Factors that affect the carcinogenicity of HMW-PAHs
- the presence of quinones and nitrenium ions
These increase the carcinogenicity of HMW-PAHs. The quinones, produced during the cancer-causing pathways for benzo[a]pyrene in Figure 2, form DNA adducts leading to cancer. Nitrated PAHs are more carcinogenic than quinones because they produce nonacetylated and acetylated metabolites. These metabolites form nitrenium ions that react with the DNA to form highly potent DNA adducts, more potent than produced by the quinones and cause tumors.
- fjord sites on the HMW-PAHs
The shape of the bay and fjord regions in a HMW-PAH is akin to the bay and fjord regions physically: bay, where the land curves inward near the sea, and fjord, a long, narrow inlet of land near the sea. The three-sided space shaped like a bay between the upper and lower rows of fused aromatic rings in the benzo[a]pyrene structure in Figure 1 is the bay region and the four-sided space shaped like a fjord between the upper and lower rows of fused aromatic rings in dibenzo[a,l]pyrene on the left in its structure is the fjord region. Different HMW-PAHs have different number and combination of bay and fjord regions. For example, dibenzo[a,l]pyrene has one fjord and one bay region while benzo[a]pyrene has one bay and no fjord regions. Studies have shown that HMW-PAHs containing the fjord region are more carcinogenic and produce tumors faster than HMW-PAHs containing only the bay region.
- steric constraints in the HMW-PAH structure
When there is congestion of oxygen atoms in the benzene ring structure, i.e. when the oxygen atoms connected to the carbon atoms in the benzene ring are crowded, this crowdedness is known as steric constraint because it prevents certain chemical reactions from occurring. HMW-PAHs containing several fjord regions could have steric constraint in their chemical structure. Dibenzo[a,l] pyrene is an example of a HMW-PAH containing steric constraint in its chemical structure. It is more carcinogenic than benzo[a]pyrene which does not have steric constraint in its chemical structure, implying that carcinogenicity of HMW-PAHs is correlated with steric constraint in their chemical structures.
- aging of the HMW-PAH
HMW-PAHs are soil pollutants: they get in the soil from oil spill, run off from water, or from the atmosphere. Also found in the soil are metals that could affect the enzymes in the cancer-causing pathways (Figure 2) and these include mercury, lead, cadmium and arsenic. These metals could decrease the carcinogenicity of benzo[a]pyrene by reducing the production of cytochrome P450 A1A, the enzyme involved in the cancer-causing pathways (Figure 2). Zinc is another soil metal and it could decrease the carcinogenicity by increasing the production of the detoxifying enzymes, glutathione S-transferases.

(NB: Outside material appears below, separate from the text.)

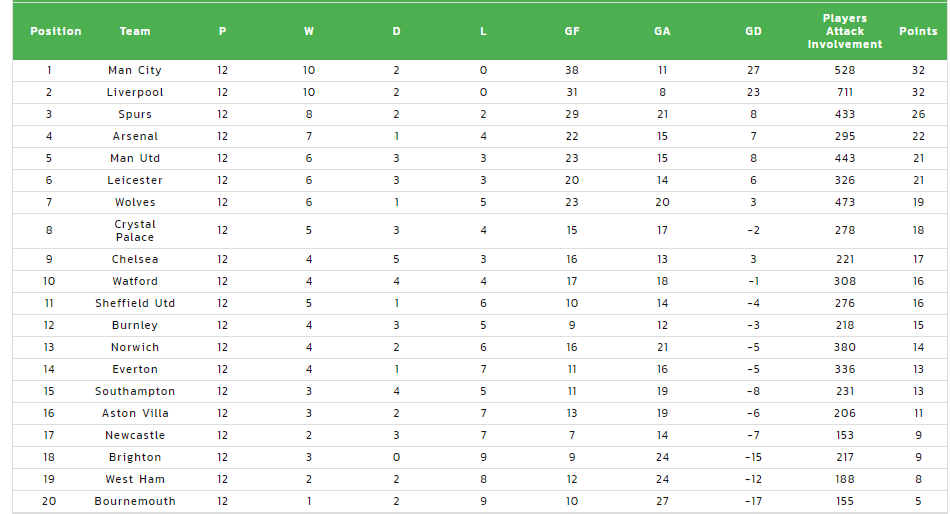This screenshot has width=950, height=514.
Task: Select the W column header
Action: (309, 31)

After entering the mammalian cells, akin to cholesterol entering the cell, with the help of enzymes, HMW-PAHs are transformed into epoxides, quinones, and positive ions via the cancer-causing pathways shown in Figure 2 , and these react with the DNA to form DNA adducts causing cancer. Also in the cells are detoxifying enzymes to prevent the formation of DNA adducts by converting the epoxides, quinones, and positive ions into polar, water soluble chemicals that are excreted by the body. There are also DNA repair enzymes that repair the damage to the DNA caused by the DNA adducts. The cancer-causing pathways for the HMW-PAHs and the detoxification mechanisms have interference from chemical and physical factors that could increase or decrease the carcinogenicity of the HMW-PAHs. All of these co-exist together, creating a complex, dynamic environment in the cell exposed to HMW-PAHs. An individual is highly susceptible to cancer when there are more metabolites produced from the cancer-causing pathways than could be detoxified. Cancer occurs when there are significantly more cells damaged by DNA adducts than there are healthy cells.